North Carolina Business Court Holds Pleading Stage Too Early to Dismiss Broad Non-compete
On May 7, 2015, Judge Gregory McGuire of the North Carolina Business Court denied defendants’ motion to dismiss a claim that a physician’s assistant breached non-competition and non-solicitation provisions in her employment agreement. The opinion in Kinston Medical Specialists, P.A. v. Bundle, et al. is significant for at least two reasons. First, the decision tells us that a non-compete claim may survive a 12(b)(6) motion even though its geographic territory includes six counties and the plaintiff only worked in one of them (holding “Plaintiff has alleged a legitimate business interest in protecting its patient base and the geographical restrictions are at least loosely tied to its alleged ‘Eastern North Carolina’ practice area”). Second, Judge McGuire held that a non-solicit is not invalid on its face even though it covers the entire universe of plaintiff’s patients, not just those treated by defendant (reasoning that plaintiff “ . . . may be able to . . . prove that the level of defendant’s interaction with all of its patients would support such a broad covenant.”).

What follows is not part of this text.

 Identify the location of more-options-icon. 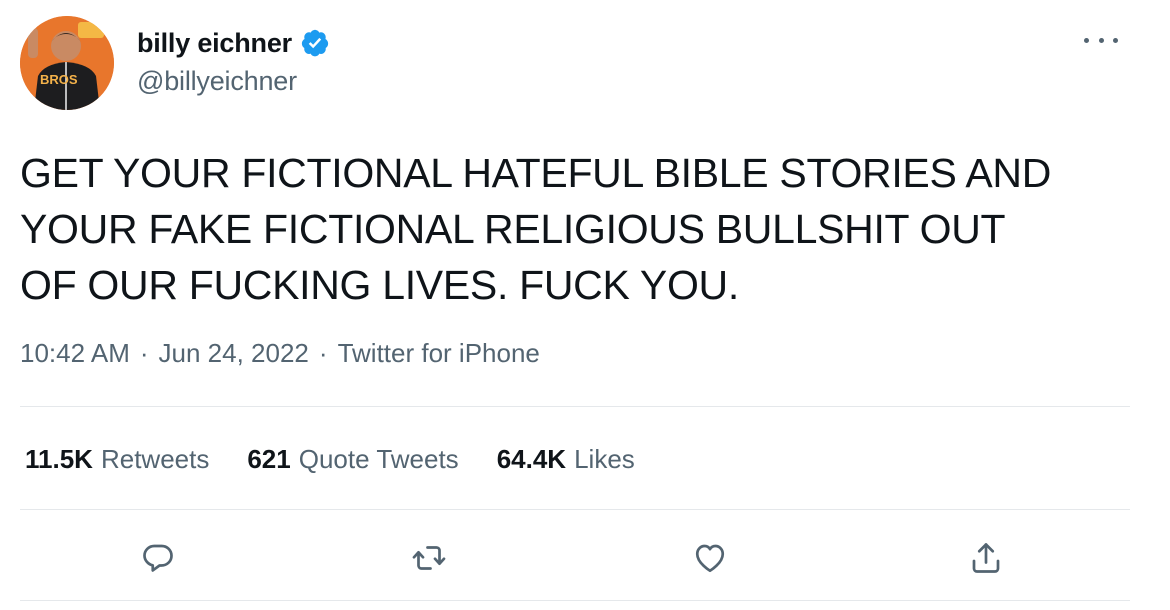
(1101, 40).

At first blush, this opinion suggests a backing away from the logic of Hartman v. W.H. Odell & Assoc., 117 N.C. App 307 (1994), which is often cited for the proposition that a non-compete entered into to protect the employer’s relationships should be limited to the area where the employee made contacts during the period of employment. Id. at 313. Ultimately though, the holding is consistent with the myriad of cases demonstrating the very low bar that a North Carolina plaintiff must surmount to survive a motion to dismiss. Since unpled facts possibly could be offered into evidence that could tend to support the claims, Judge McGuire allowed the plaintiff leave to go forward.

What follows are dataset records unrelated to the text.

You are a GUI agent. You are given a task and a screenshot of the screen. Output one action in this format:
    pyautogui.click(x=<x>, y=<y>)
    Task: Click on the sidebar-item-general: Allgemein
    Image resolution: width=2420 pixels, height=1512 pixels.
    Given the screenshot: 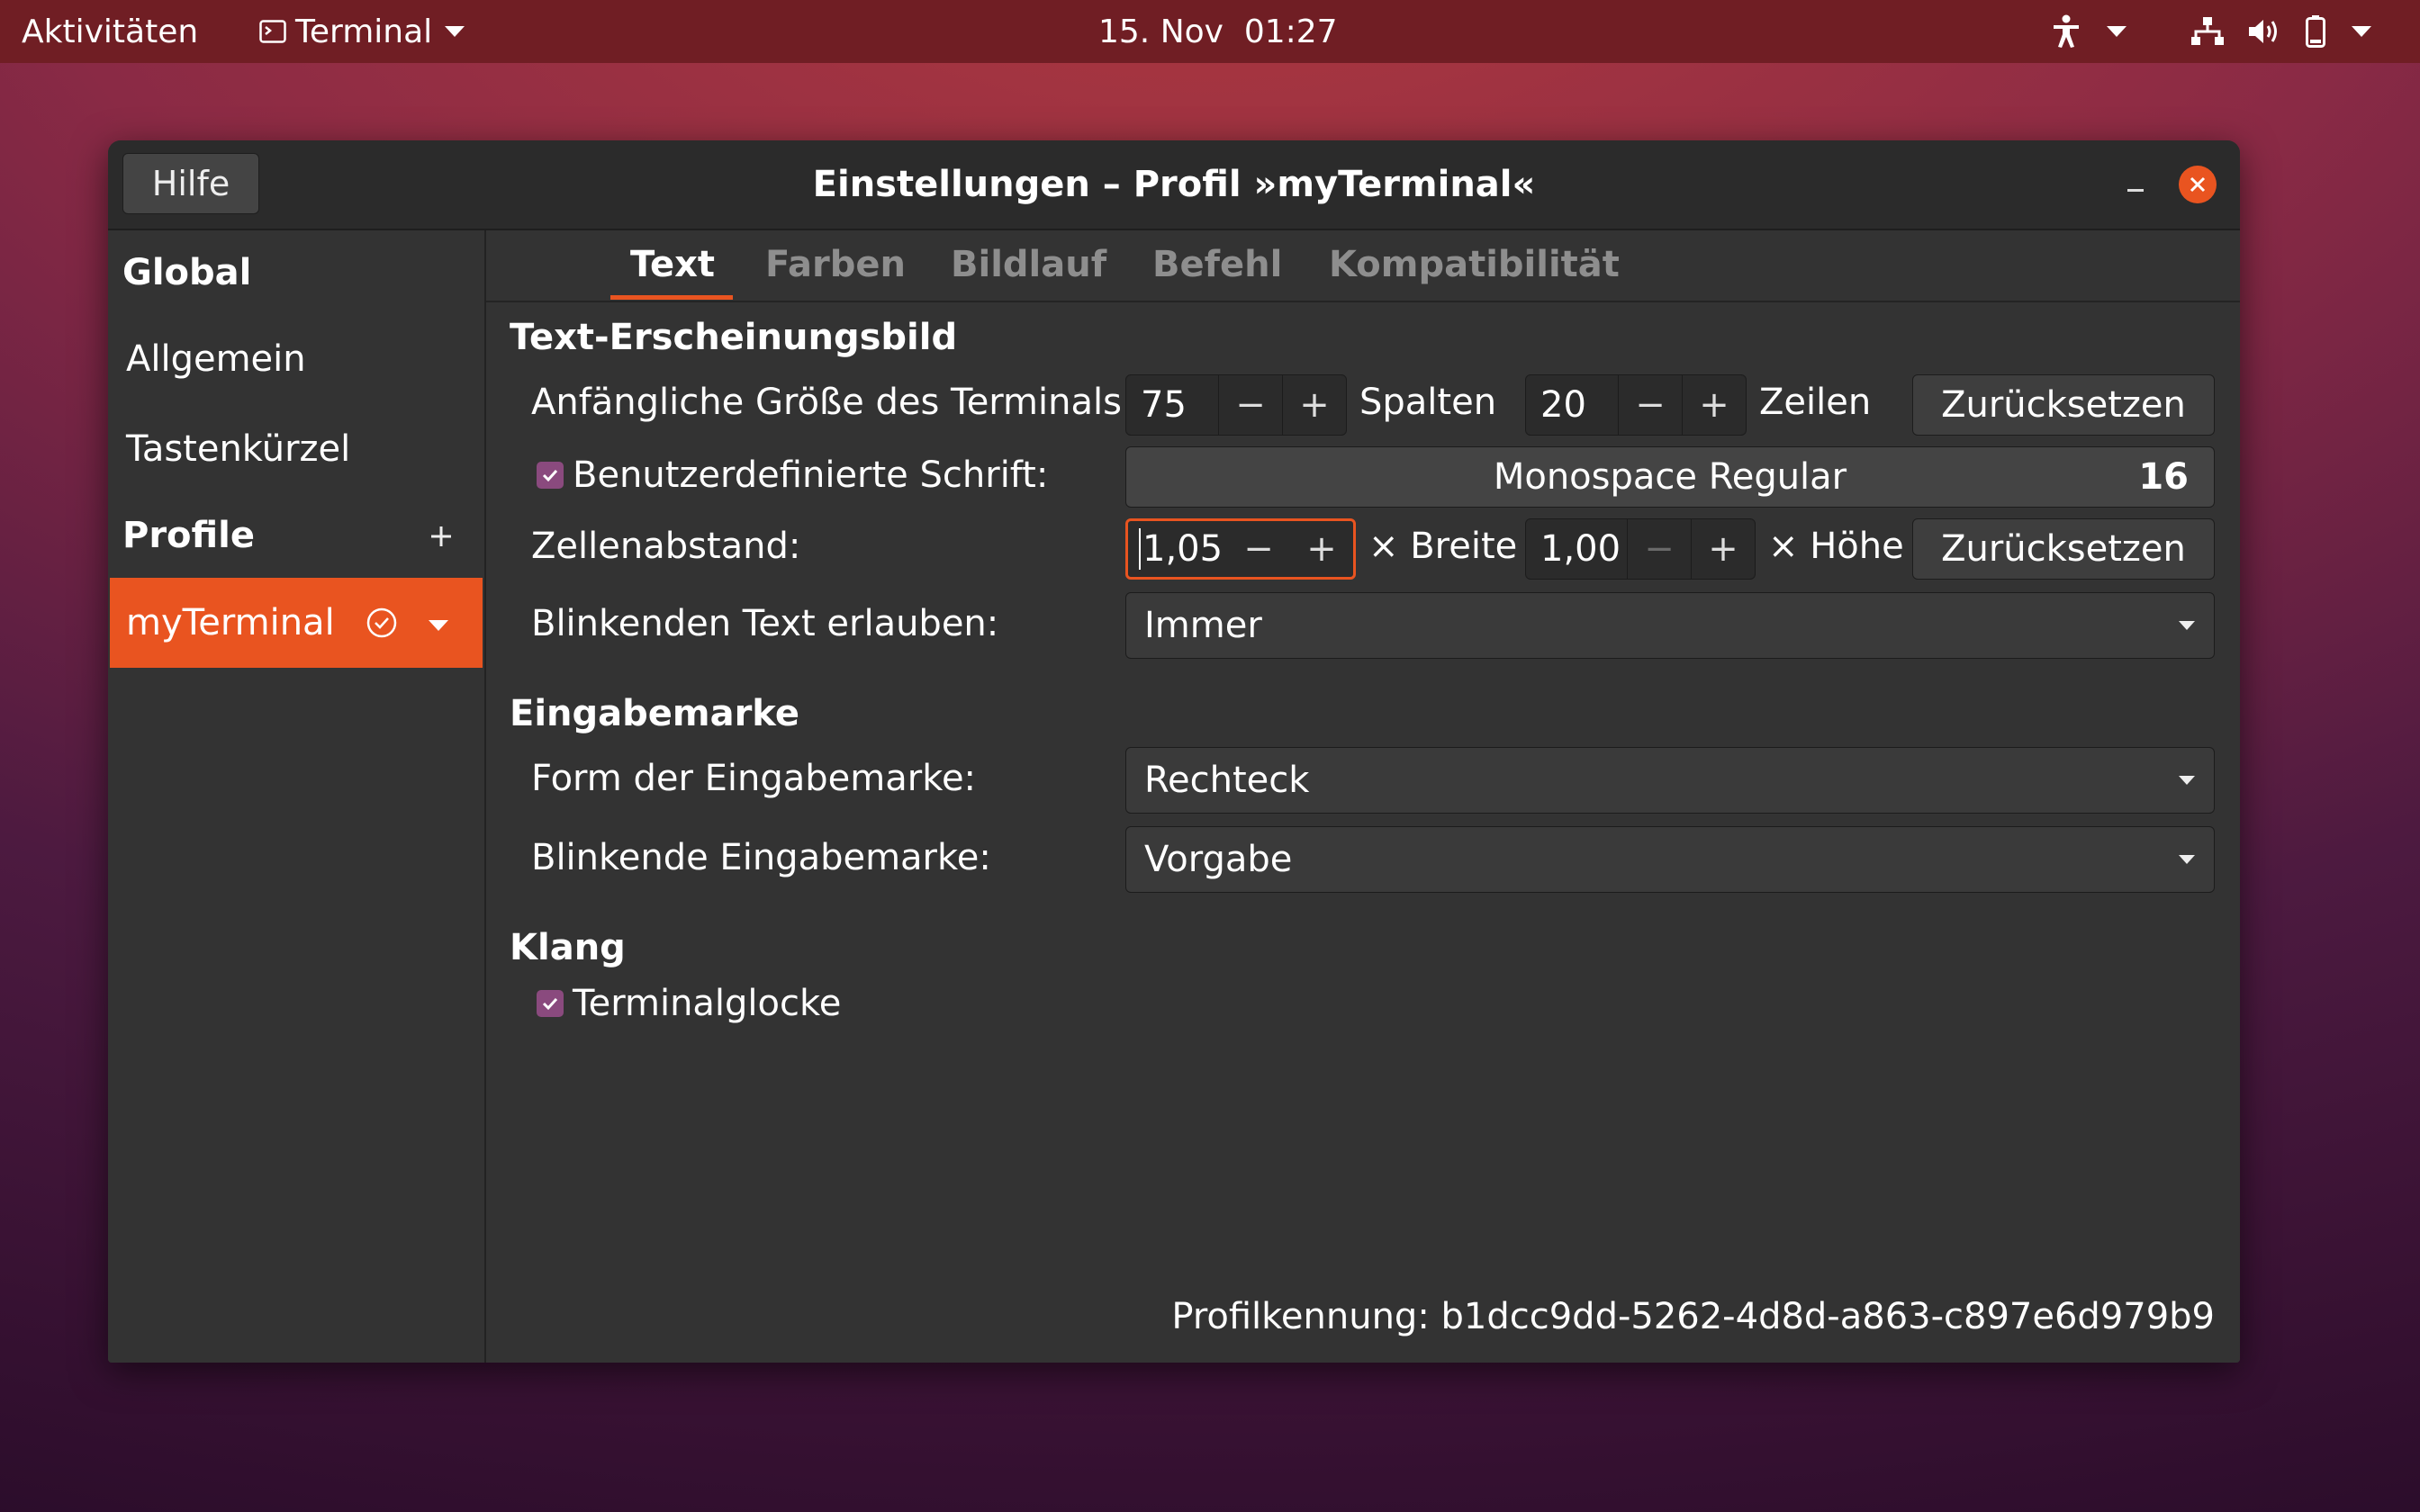 What is the action you would take?
    pyautogui.click(x=216, y=359)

Followers of the North Carolina Business Court may wonder how this case made its way to Judge McGuire’s desk at all. There are three claims in the complaint, breach of the non-competition clause, breach of the non-solicitation clause and tortious interference with those provisions by the subsequent employer of the individual defendant. On its face, the complaint does not appear to allege claims that fall into any of the categories for designation of a complex business case pursuant to NCGS § 7A-45.4. In fact, the Notice of Designation form submitted in this matter was outdated at the time it was filed on February 5, 2015, referencing the criteria for designation applicable prior to October 1, 2014.

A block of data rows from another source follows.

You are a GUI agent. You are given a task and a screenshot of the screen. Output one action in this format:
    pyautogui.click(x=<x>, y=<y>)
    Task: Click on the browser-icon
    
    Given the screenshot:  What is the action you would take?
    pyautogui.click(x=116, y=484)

Would this case pass muster pursuant to the revised designation statute? That depends on how broadly one interprets the criterion in 7A-45.4(a)(8), a new subsection added by the Business Court Modernization Act, which allows disputes involving trade secrets, including disputes arising under North Carolina’s Trade Secret Protection Act, to be designated to the business court. In this case, the complaint alleged that defendant had divulged plaintiff’s confidential information, trade secrets and business secrets in violation of her employment agreement. In the designation, the defendant relied upon this allegation as demonstrating that the case “involved” trade secrets, even though no claim for misappropriation is advanced in the pleading.
Under the broad language of the new statute, a matter “involving” trade secrets is enough – it is not required that the plaintiff actually allege a misappropriation claim. Instead, a plaintiff can remove a case to the business court based solely on the allegation that one legitimate business interest intended to be protected by a non-compete agreement is protection of a plaintiff’s unspecified trade secrets, which defendant has divulged or may divulge. That arguably may be pled as a concern in virtually every case where a covenant-not-to-compete is involved, suggesting that the court will see more and more of these cases as plaintiffs become familiar with the new statute.
A number of practitioners raised concerns about the potential breadth of 7A-45.4(a)(8) while the Business Court Modernization Act was under consideration. It will be interesting to observe whether others follow the strategy of the defendant in Kinston Medical and, in the event there is a flood of new covenant-not-to-complete cases with only subsidiary trade secret allegations, whether we may see future tweaks by the legislature that seek to limit the reach of the new statute.